For each line below that holds the word "will", make a copy.
.....
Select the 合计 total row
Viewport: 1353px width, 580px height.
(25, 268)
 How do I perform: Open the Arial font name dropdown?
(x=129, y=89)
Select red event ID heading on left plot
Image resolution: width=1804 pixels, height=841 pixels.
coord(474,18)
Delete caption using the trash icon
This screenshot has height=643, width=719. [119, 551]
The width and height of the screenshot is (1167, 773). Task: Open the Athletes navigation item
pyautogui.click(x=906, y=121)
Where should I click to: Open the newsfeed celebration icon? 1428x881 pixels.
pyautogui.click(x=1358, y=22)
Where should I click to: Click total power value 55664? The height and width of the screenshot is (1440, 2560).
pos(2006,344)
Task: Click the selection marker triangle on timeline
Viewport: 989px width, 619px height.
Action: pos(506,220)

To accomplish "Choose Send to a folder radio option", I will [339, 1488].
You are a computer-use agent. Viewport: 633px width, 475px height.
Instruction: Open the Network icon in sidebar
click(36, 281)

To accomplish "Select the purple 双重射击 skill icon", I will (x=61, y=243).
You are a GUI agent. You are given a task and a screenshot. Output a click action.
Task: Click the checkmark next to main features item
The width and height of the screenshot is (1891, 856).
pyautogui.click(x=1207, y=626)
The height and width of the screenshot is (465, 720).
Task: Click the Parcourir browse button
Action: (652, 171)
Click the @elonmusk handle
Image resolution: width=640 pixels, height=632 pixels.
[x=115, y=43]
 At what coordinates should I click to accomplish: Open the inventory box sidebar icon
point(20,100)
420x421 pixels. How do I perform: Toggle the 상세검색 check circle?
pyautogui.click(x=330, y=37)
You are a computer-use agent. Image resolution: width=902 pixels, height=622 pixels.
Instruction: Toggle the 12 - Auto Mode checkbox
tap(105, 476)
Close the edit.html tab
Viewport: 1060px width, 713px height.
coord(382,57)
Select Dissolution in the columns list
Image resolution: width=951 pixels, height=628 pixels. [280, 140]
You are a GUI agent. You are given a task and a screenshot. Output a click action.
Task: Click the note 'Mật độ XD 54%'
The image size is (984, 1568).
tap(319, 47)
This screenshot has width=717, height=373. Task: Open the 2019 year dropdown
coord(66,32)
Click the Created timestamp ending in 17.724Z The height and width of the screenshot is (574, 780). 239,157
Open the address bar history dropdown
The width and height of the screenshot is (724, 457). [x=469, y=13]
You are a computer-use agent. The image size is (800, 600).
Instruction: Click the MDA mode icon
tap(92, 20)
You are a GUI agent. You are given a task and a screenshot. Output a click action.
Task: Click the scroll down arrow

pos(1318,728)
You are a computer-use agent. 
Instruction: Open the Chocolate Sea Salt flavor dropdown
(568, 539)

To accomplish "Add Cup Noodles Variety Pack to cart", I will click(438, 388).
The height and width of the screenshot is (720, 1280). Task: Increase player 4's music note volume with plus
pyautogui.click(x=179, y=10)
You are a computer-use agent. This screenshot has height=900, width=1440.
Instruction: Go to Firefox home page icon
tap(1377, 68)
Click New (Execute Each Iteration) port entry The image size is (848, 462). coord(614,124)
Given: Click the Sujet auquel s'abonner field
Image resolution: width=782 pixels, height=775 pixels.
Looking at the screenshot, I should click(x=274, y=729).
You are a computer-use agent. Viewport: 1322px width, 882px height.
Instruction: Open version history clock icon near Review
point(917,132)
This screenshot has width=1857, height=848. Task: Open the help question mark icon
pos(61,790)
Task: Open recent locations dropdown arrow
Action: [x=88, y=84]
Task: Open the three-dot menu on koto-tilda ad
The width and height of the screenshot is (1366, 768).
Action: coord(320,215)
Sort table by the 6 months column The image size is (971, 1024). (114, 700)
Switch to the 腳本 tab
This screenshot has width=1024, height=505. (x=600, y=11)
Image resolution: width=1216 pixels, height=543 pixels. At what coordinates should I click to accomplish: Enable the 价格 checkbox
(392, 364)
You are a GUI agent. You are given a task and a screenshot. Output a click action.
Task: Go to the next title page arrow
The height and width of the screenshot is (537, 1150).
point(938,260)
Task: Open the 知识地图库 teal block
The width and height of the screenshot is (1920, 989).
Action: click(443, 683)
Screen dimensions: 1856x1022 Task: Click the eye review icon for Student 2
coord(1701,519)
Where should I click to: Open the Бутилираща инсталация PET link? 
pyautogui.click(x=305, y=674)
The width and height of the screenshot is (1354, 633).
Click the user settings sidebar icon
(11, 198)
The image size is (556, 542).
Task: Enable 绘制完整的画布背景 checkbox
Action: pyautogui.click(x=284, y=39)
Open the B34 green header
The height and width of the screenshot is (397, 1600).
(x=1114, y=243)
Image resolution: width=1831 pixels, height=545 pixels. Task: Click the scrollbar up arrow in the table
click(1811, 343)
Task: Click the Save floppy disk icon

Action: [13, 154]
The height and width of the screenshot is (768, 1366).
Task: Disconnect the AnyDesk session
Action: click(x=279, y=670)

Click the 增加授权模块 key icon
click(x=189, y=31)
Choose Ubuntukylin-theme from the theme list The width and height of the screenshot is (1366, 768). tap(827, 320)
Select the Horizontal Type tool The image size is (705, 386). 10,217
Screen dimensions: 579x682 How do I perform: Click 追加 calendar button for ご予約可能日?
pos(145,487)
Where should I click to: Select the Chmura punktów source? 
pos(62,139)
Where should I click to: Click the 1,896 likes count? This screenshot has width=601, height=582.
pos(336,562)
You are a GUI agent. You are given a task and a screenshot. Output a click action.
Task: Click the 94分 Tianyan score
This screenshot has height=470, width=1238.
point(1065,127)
.....
▶ OUTPUT FOR THIS EXERCISE:
To accomplish "Choose Send to a folder radio option", I will [339, 1488].
To accomplish "Select the purple 双重射击 skill icon", I will (x=61, y=243).
To accomplish "Add Cup Noodles Variety Pack to cart", I will click(438, 388).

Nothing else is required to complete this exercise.